To do the above, I used the KDTree from Scipy. For the question scroll down. For more details, continue reading.
scipy.spatial.KDTree
Therefore I had to transform the longitude and latitude into cartesian coordinates.
import pandas as pd
df = pd.read_json('data/train.json')
from math import *
def to_Cartesian(lat, lng):
R = 6367
lat_, lng_ = map(radians, [lat, lng])
x = R * cos(lat_) * cos(lng_)
y = R * cos(lat_) * sin(lng_)
z = R * sin(lat_)
return x, y, z
df['x'], df['y'], df['z'] = zip(*map(to_Cartesian, df['latitude'], df['longitude']))
Then I created a KDTree from the X, Y, Z cartesian coordinates thus allowing me to use metric distances (kilometers and meters) with the KDTree.
coordinates = list(zip(df['x'], df['y'], df['z']))
from scipy import spatial
tree = spatial.KDTree(coordinates)
Now that I got the KDTree as an index, I'm able to query against it. To answer my first question from above, I used the KDTree.query method.
import sys
def get_min_distance(row, data, tree):
# get the carthesian coordinates of the listing that is a prerequisite to query against the kd-tree
coords = row['x'], row['y'], row['z']
# query the 3 listings that are closest to the current listing
closest = tree.query(coords, 3)
# first array contains the euclidian distances. second array contains the indices
distances, indices = closest[0], closest[1]
# how many results did we get?
length = len(distances)
mdist = sys.maxsize
# start at 1 to skip the original coordinates at index 0
for i in range(1, length):
idx = indices[i]
distance = distances[i]
if distance < mdist:
mdist = distance
return mdist
df['min_distance_km'] = df.apply(lambda row: get_min_distance(row, df, tree), axis=1)
Then I tried applying the KDTree.query_ball_point method in order to answer my second question from above, which is finding the listings in a 500 meter radius around a single listing. Problem: This eats up my 8GB RAM and never finishes. Since the KDTree is a spatial index, this should be finished in no time. So what am I doing wrong?
#def get_neighbors(x, y, z):
def get_neighbors(row):
# get the carthesian coordinates to query against the kd-tree
#coords = [x, y, z]
coords = row['x'], row['y'], row['z']
# query the indicies of those listings that are in a close range of 500 meters.
indices = tree.query_ball_point(coords, 0.5)

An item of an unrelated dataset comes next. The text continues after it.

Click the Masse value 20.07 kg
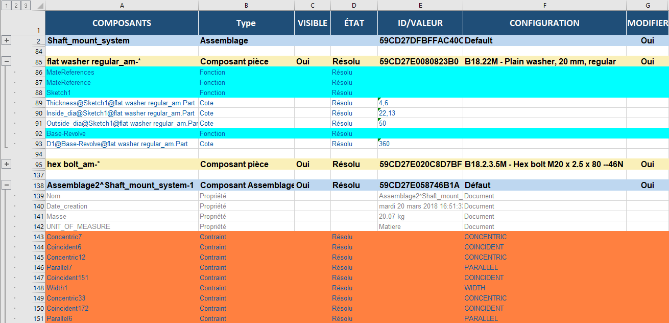Viewport: 669px width, 323px height. click(420, 216)
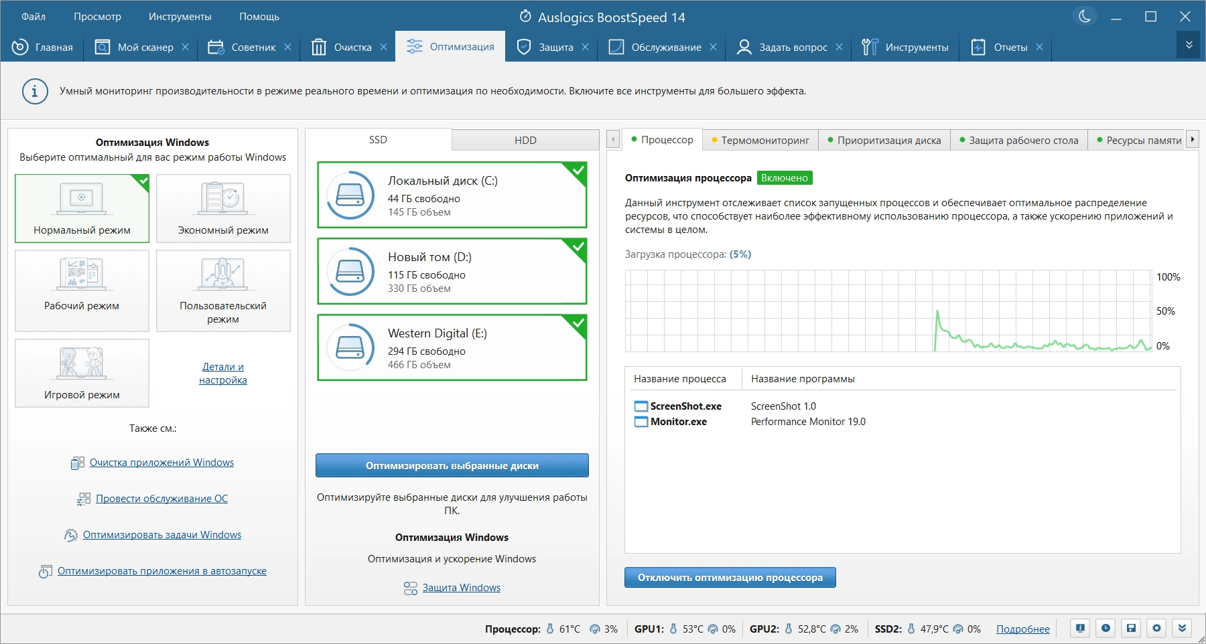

# how many results did we get? (minus 1 because the listing itself is included as well)
length = len(indices)
addresses = [] * (length-1)
for i in range(1, length):
idx = indices[i]
addresses.append(idx)
#address = df.get_value(df.index[idx], 'display_address')
#addresses.append(str(address))
return addresses
#return length-1, addresses, len(set(addresses))
#return length-1, len(set(addresses))
df['neighborhood'] = df.apply(lambda row: get_neighbors(row), axis=1)
#df['neighborhood'], df['addresses'], df['cnt_addresses'] = zip(*map(get_neighbors, df['x'], df['y'], df['z']))
#df[df['neighborhood'] > 0].head(n=2)
df.sort_values(by='neighborhood', ascending=False).head(n=5)
#df.head(n=10)
#df[df['neighborhood'] > df['addresses']].head(n=2)
Update: I also tried the batch-method like this:
results = tree.query_ball_point(coordinates, 25)
len(results)